What could my team have done better?

Points of information and advice for team members:
  • Accept responsibility and ownership for your job; don’t blame others when things don’t go as expected.
  • Communicate your plans with others, don’t make surprise changes, and don’t change stuff that’s already finished. 
  • Always think about how your actions are affecting your colleagues – are you helping or just adding more work? For example, a programmer finishes a task and decides to not test it properly, because he thinks that’s a tester’s job, and then later, the tester discovers it is buggy and unfinished.

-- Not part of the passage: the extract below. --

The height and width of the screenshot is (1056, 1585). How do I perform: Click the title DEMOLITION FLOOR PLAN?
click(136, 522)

This creates a snowballing effect that leads to wasted time and inefficiency, when the situation could be avoided if the programmer did his job properly to begin with.  
  • Understand that we - the whole team - are in the same boat. If it sinks, we all go down. There’s no point in avoiding responsibilities.

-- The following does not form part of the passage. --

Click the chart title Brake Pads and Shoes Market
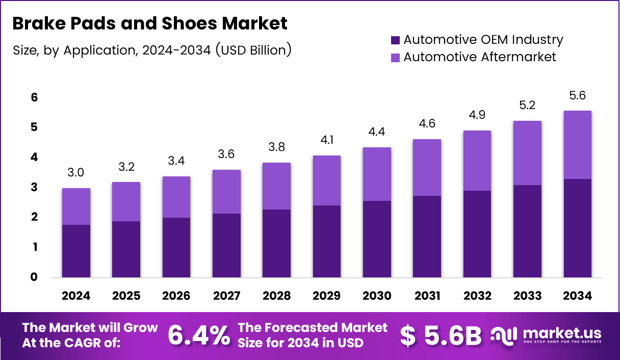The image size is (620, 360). [x=150, y=23]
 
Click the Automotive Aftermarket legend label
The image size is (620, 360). [x=479, y=57]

Some people say that Miner Wars was overly ambitious; I think this is a bad perspective through which to view any project.

I am willing to start an ambitious project, do it with constrained resources, experience discomfort, and risk failure. I know that even if I don’t succeed on the first shot, I can still learn from it, try again, and eventually succeed. As they say: “Aim for the moon. Even if you miss, you may hit a star.”

For those who believe that we falsely advertised, overpromised, or lied: I am most likely not going to change your mind. I am not worried about being hated or despised. I set myself long term goals and I deal with their consequences, both positive and negative. If criticism is the price I have to pay, I have no problem with that; criticism just strengthens me, and nothing will stop my vision.

For those who still feel that my intentions were right: I believe in my vision, and even if it’s going to take longer than I would have liked, I am absolutely certain that one day I will deliver the ultimate space sandbox.

By the way, the development and marketing costs of Miner Wars 2081 were approximately $500,000 and we sold over 50,000 copies – not that bad after all.

What's next?

After we finished Miner Wars 2081, I got back to planning the next item on our agenda. I gave it a lot of thought, considered our strengths and weaknesses, and came to the conclusion that we are going to restart the whole space building and mining idea. But first, we need to build a strong core.

I don’t want to go into much detail about our new project, especially following my previous experiences with promises and such. All I can say right now is:
  • We are focusing on hard science – every game mechanic must have a rational and valid explanation based on current scientific knowledge.  Well, some things are extrapolated, but believable.
  • Every object in this game has real mass, volume, and physical properties. We try not to cheat the physics. 
  • Sandbox, no campaign. 
  • We will use this game to try to popularize science and space exploration
  • This game’s going to be awesome.

If you are curious about what exactly this new project is, and how it is related to Miner Wars 2081 and Miner Wars MMO, please sit tight for a couple of months.  We want to provide more information only after we get through the prototyping phase (there’s still a chance we will have to change our design due to technical constraints).

We will stay in touch and keep the community updated.